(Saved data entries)
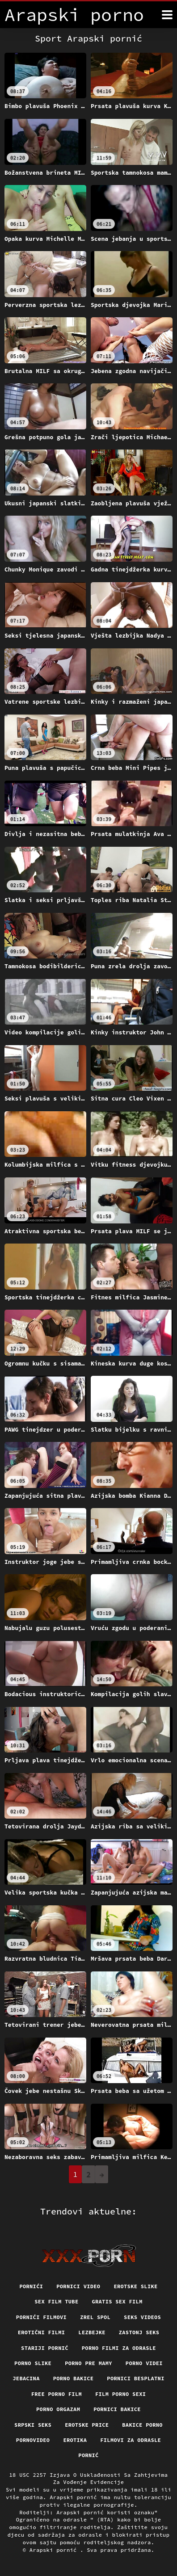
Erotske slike (135, 2286)
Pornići (31, 2286)
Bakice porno (142, 2424)
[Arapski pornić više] (167, 14)
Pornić (88, 2455)
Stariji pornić (44, 2348)
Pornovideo (33, 2440)
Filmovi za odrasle (130, 2440)
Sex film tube (56, 2301)
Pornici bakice (117, 2409)
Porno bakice (73, 2378)
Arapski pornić (55, 2550)
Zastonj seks (139, 2332)
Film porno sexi (120, 2394)
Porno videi (144, 2363)
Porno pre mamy (88, 2363)
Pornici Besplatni (135, 2378)
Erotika (75, 2440)
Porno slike (32, 2363)
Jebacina (26, 2378)
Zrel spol (95, 2317)
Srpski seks (32, 2424)
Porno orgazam (58, 2409)
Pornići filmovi (41, 2317)
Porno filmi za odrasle (119, 2348)
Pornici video (78, 2286)
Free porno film (56, 2394)
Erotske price (87, 2424)
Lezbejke (91, 2332)
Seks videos (142, 2317)
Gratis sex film (117, 2301)
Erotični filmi (41, 2332)
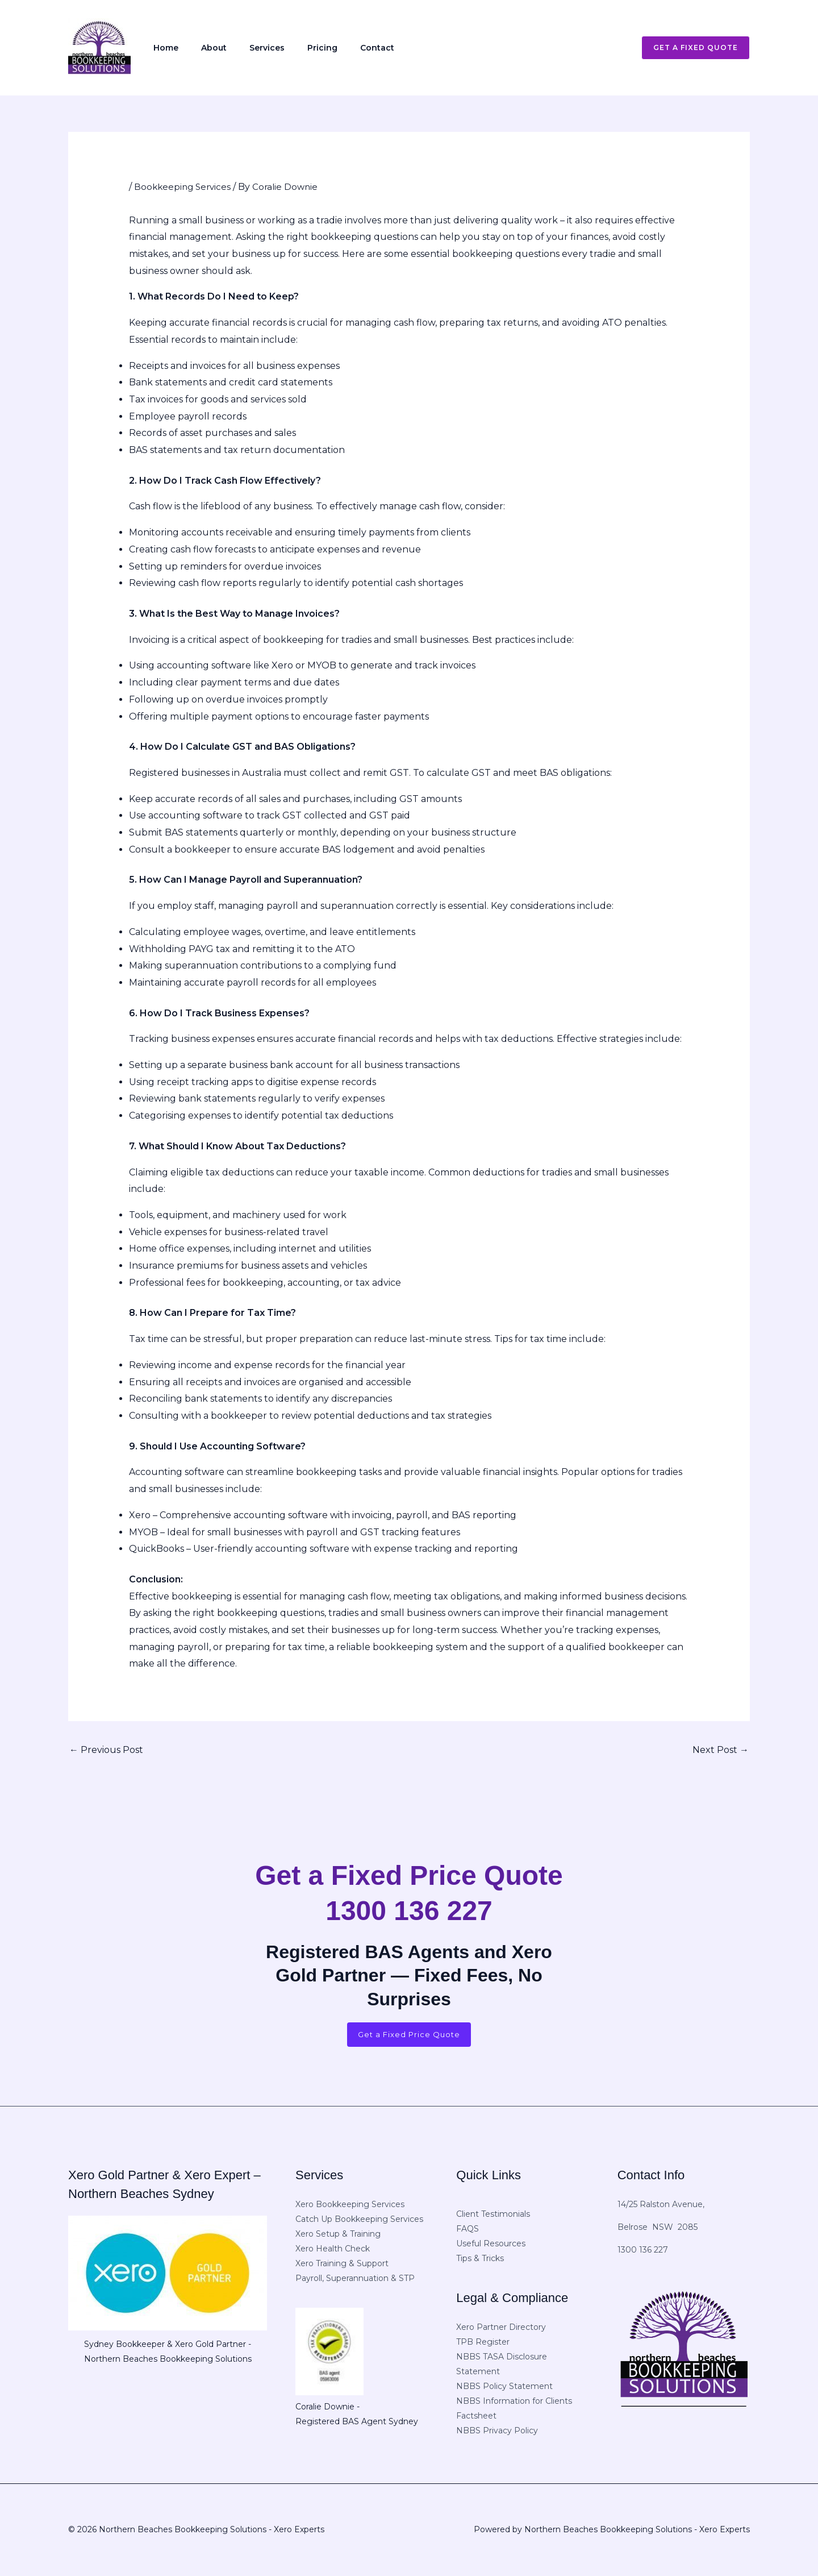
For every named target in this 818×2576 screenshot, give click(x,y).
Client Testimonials (493, 2216)
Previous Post (106, 1749)
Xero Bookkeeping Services (349, 2205)
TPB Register (483, 2343)
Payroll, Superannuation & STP (355, 2279)
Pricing (291, 48)
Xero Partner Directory (501, 2328)
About (200, 48)
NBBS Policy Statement (504, 2387)
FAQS (467, 2230)
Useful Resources (490, 2245)
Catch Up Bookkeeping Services (359, 2220)
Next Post (720, 1749)
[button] (689, 48)
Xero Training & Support (342, 2264)
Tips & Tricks (480, 2260)
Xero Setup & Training (338, 2235)
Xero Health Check (332, 2250)
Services (244, 48)
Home (161, 48)
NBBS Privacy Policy (497, 2432)
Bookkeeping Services (184, 186)
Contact (336, 48)
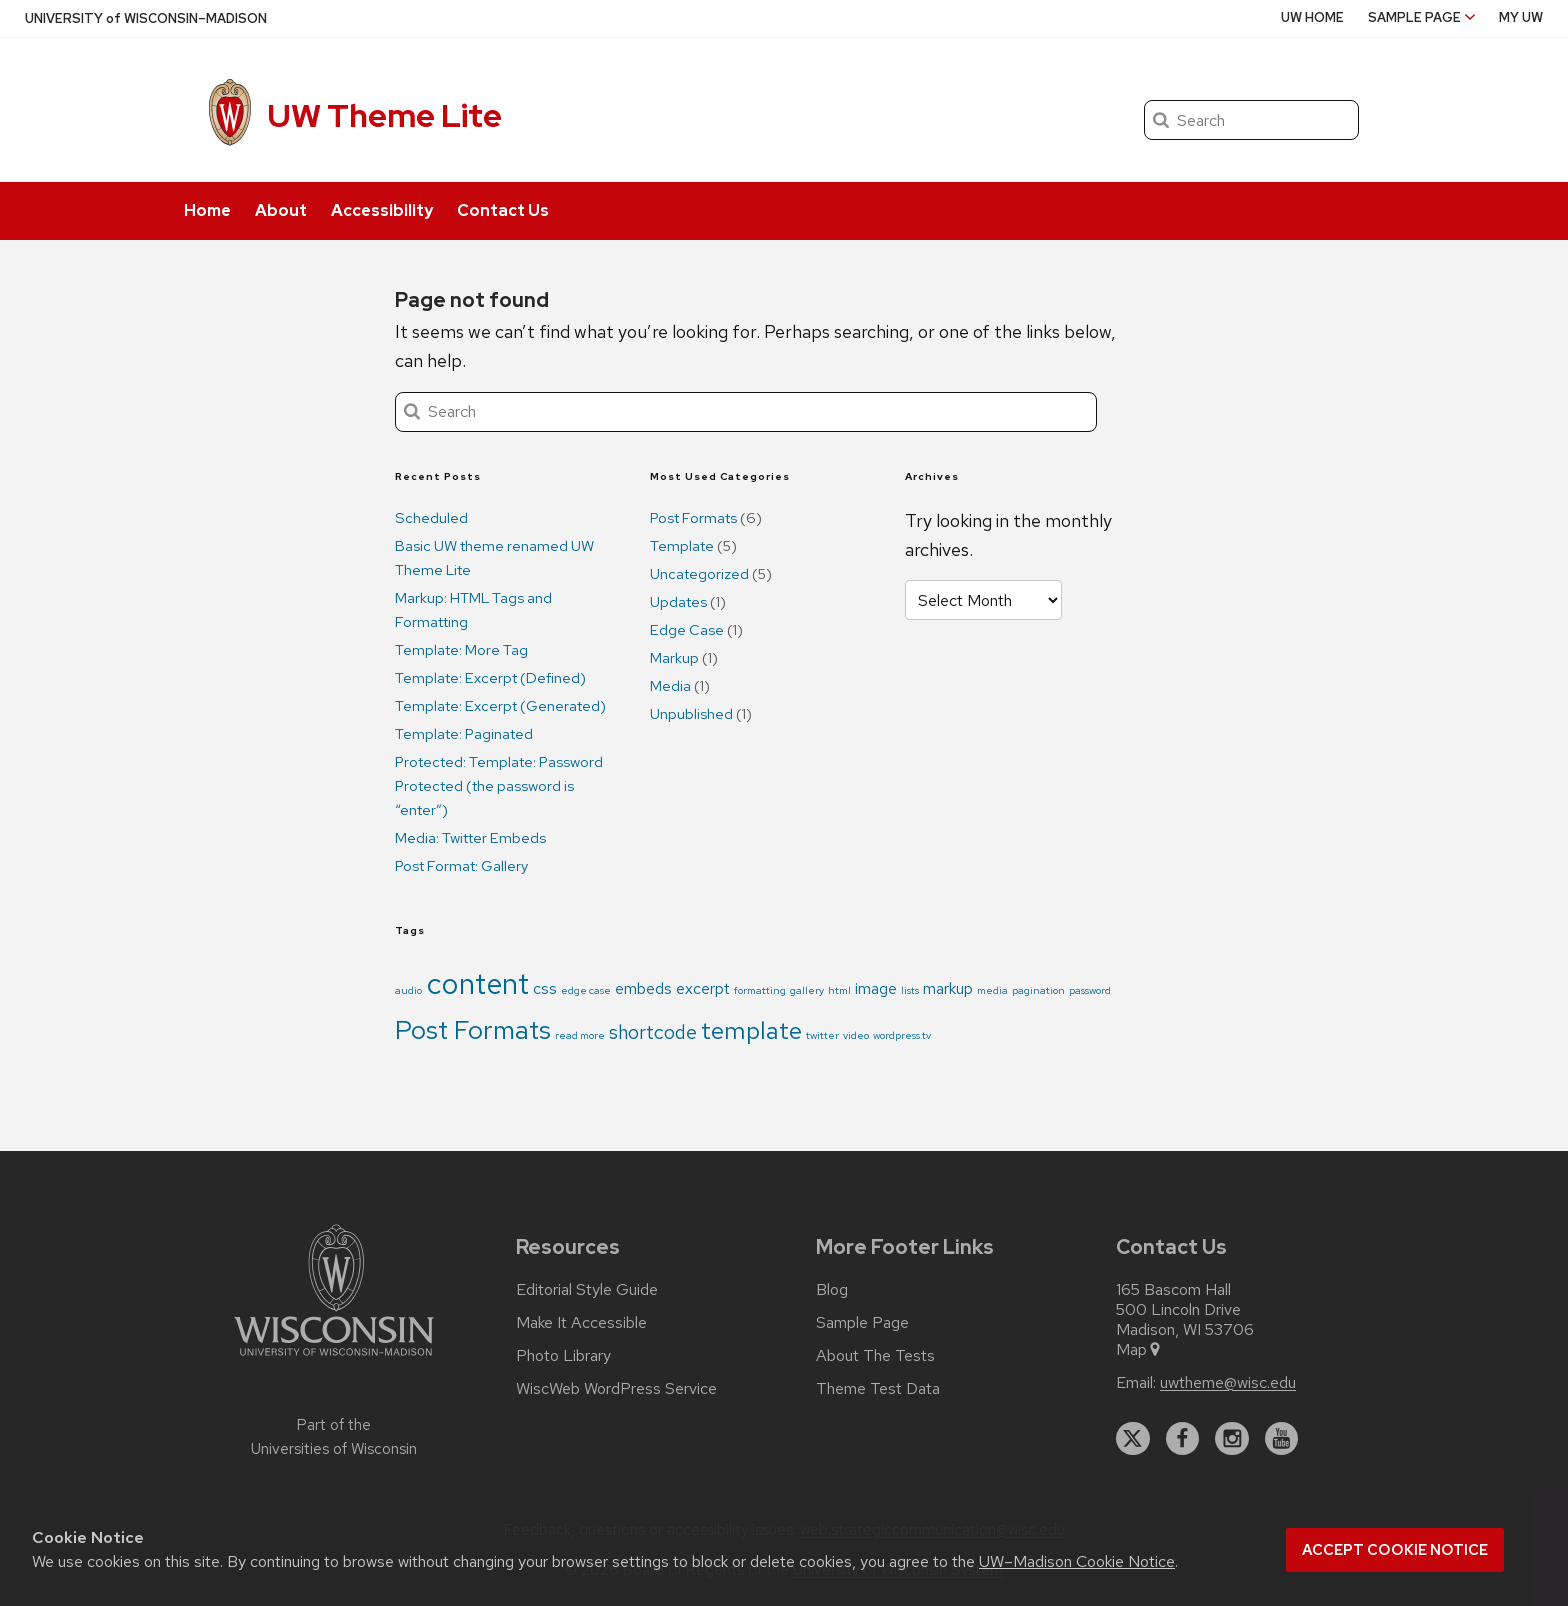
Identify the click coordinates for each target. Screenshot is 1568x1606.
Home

▶ _What the task asks_: Format the material from its very beginning up to and including the line containing "Free porno film (56, 2394)" as a numbered list, skipping blank lines. Leave the pictures out of the answer.

▶ _Output of the exercise_:
1. Erotske slike (135, 2286)
2. Pornići (31, 2286)
3. Bakice porno (142, 2424)
4. [Arapski pornić više] (167, 14)
5. Pornić (88, 2455)
6. Stariji pornić (44, 2348)
7. Pornovideo (33, 2440)
8. Filmovi za odrasle (130, 2440)
9. Sex film tube (56, 2301)
10. Pornici bakice (117, 2409)
11. Porno bakice (73, 2378)
12. Arapski pornić (55, 2550)
13. Zastonj seks (139, 2332)
14. Film porno sexi (120, 2394)
15. Porno videi (144, 2363)
16. Porno pre mamy (88, 2363)
17. Pornici Besplatni (135, 2378)
18. Erotika (75, 2440)
19. Porno slike (32, 2363)
20. Jebacina (26, 2378)
21. Zrel spol (95, 2317)
22. Srpski seks (32, 2424)
23. Porno orgazam (58, 2409)
24. Pornići filmovi (41, 2317)
25. Porno filmi za odrasle (119, 2348)
26. Pornici video (78, 2286)
27. Free porno film (56, 2394)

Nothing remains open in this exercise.